WORK INSTRUCTIONS
Reproduce the material below verbatim, from its first line through the line that contains "click(x=24, y=361)", including both ends.

EXERCISE INPUT

========================

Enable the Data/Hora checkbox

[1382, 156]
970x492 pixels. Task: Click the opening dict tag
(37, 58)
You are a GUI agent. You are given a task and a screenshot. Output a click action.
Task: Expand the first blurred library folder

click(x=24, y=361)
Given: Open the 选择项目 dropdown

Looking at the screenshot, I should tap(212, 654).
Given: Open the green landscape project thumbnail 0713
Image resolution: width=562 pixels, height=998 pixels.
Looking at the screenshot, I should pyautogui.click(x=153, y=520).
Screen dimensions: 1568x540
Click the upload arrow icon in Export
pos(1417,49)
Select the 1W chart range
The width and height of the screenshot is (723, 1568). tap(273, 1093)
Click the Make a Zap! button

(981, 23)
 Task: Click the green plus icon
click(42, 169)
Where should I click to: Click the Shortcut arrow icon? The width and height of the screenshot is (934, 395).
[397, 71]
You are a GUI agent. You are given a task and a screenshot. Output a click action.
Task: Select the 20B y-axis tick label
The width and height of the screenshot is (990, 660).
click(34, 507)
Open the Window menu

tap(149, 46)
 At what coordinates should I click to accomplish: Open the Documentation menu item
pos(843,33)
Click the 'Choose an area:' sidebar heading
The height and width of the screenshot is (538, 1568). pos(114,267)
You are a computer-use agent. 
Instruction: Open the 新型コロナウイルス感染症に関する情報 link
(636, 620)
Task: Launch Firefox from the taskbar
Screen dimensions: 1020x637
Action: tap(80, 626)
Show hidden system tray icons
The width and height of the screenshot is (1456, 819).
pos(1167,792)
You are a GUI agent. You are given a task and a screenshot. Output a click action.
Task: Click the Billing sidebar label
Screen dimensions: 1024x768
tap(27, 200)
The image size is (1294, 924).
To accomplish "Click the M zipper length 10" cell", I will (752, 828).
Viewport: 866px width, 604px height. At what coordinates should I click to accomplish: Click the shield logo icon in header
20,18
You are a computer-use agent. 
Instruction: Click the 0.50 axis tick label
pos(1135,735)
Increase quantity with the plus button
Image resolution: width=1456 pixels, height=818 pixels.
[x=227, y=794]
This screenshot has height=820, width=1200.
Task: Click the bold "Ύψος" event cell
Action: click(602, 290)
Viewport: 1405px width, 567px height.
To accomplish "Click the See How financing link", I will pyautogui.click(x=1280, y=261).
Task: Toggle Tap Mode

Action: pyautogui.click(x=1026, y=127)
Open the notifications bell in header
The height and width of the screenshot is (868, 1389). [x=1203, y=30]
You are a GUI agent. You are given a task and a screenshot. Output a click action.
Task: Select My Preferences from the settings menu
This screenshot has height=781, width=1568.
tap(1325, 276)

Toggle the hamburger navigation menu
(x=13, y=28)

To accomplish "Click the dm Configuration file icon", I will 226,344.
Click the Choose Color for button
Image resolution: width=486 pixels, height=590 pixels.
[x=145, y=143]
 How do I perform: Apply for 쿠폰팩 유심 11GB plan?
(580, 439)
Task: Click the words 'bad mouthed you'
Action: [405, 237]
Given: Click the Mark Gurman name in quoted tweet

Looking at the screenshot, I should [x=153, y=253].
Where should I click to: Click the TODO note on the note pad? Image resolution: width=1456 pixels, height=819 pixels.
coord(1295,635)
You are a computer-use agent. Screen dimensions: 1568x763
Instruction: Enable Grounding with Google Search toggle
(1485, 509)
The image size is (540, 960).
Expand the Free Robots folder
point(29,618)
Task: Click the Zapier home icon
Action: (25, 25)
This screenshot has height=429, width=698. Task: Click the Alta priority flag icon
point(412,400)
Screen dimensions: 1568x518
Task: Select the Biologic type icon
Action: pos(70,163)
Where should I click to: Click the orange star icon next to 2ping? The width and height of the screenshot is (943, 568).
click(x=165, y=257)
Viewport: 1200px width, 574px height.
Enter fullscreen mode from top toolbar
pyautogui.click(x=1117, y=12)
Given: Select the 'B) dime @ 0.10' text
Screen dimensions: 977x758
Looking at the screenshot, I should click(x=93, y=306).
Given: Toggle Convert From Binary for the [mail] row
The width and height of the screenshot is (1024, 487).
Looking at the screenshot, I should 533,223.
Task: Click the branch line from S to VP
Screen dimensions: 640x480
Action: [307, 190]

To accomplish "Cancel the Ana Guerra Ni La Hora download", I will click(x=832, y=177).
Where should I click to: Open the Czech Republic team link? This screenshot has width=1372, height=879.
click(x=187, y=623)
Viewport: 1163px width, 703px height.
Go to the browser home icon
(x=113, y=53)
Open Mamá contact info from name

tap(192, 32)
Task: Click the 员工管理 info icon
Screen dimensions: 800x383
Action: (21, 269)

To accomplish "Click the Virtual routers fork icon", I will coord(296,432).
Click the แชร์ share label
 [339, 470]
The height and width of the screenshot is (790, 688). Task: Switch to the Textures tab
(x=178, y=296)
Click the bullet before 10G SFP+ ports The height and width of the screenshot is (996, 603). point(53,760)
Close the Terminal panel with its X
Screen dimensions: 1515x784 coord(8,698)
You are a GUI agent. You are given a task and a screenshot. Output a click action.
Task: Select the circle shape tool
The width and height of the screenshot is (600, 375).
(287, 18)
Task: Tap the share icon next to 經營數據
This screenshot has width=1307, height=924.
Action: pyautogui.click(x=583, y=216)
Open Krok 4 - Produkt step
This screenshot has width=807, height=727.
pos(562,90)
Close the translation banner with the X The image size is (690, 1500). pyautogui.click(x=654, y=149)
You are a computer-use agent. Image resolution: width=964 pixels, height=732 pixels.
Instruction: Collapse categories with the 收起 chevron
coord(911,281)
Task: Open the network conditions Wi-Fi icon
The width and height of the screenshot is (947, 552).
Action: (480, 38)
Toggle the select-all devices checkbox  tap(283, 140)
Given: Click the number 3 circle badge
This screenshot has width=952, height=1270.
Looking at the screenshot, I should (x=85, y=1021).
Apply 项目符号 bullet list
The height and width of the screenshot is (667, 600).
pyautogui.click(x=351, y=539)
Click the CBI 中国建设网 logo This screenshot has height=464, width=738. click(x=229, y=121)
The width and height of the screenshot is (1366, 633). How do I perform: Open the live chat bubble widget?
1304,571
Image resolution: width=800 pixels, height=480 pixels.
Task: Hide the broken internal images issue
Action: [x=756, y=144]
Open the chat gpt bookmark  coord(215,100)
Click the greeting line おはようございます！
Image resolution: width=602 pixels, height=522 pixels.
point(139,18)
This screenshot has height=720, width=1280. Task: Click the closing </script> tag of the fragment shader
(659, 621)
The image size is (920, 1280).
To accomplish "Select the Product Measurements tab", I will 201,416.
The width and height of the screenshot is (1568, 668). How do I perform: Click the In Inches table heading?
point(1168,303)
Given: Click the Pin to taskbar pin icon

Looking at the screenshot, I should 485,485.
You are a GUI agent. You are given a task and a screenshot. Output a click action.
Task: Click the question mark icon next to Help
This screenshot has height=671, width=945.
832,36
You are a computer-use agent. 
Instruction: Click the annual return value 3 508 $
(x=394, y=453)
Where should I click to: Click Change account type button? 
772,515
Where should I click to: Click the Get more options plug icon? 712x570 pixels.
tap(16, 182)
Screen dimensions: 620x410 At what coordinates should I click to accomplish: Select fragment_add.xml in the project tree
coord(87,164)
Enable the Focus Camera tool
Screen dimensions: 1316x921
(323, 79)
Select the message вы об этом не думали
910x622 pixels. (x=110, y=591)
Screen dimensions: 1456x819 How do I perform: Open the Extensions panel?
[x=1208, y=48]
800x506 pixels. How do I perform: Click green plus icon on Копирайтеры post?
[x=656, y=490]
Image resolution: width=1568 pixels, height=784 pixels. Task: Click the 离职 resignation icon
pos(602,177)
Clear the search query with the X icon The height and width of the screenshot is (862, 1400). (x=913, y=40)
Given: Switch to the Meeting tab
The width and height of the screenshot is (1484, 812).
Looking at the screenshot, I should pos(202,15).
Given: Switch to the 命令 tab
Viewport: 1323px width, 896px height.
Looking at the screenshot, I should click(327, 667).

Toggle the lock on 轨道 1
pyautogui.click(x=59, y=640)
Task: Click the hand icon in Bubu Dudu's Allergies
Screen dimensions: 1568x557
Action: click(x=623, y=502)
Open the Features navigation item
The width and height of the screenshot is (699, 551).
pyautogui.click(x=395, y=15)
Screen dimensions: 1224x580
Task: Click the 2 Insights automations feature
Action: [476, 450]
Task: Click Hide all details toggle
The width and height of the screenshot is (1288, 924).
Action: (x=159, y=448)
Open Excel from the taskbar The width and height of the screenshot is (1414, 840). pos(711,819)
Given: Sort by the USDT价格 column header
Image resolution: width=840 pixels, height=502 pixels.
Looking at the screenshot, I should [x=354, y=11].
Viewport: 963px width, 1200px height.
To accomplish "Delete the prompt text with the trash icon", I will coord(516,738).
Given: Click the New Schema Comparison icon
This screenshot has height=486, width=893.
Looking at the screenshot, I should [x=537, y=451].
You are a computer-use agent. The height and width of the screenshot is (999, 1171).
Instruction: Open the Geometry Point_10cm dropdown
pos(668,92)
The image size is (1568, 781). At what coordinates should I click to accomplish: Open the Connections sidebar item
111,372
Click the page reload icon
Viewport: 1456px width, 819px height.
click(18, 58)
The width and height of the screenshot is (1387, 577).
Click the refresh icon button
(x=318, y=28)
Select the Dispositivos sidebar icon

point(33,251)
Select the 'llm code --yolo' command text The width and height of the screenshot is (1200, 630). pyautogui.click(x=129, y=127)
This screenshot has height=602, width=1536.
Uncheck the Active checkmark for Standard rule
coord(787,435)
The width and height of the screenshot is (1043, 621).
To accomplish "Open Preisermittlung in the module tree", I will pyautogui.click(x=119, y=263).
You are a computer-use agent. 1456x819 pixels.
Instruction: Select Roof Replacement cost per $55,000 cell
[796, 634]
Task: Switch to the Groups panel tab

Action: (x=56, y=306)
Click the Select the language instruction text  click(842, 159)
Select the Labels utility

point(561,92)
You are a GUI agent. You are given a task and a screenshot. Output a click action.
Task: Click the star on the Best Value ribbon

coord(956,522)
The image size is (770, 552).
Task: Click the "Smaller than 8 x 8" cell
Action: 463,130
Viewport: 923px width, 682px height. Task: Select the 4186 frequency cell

========================

FULL RESPONSE
Enable the Data/Hora checkbox

[1382, 156]
970x492 pixels. Task: Click the opening dict tag
(37, 58)
You are a GUI agent. You are given a task and a screenshot. Output a click action.
Task: Expand the first blurred library folder

click(x=24, y=361)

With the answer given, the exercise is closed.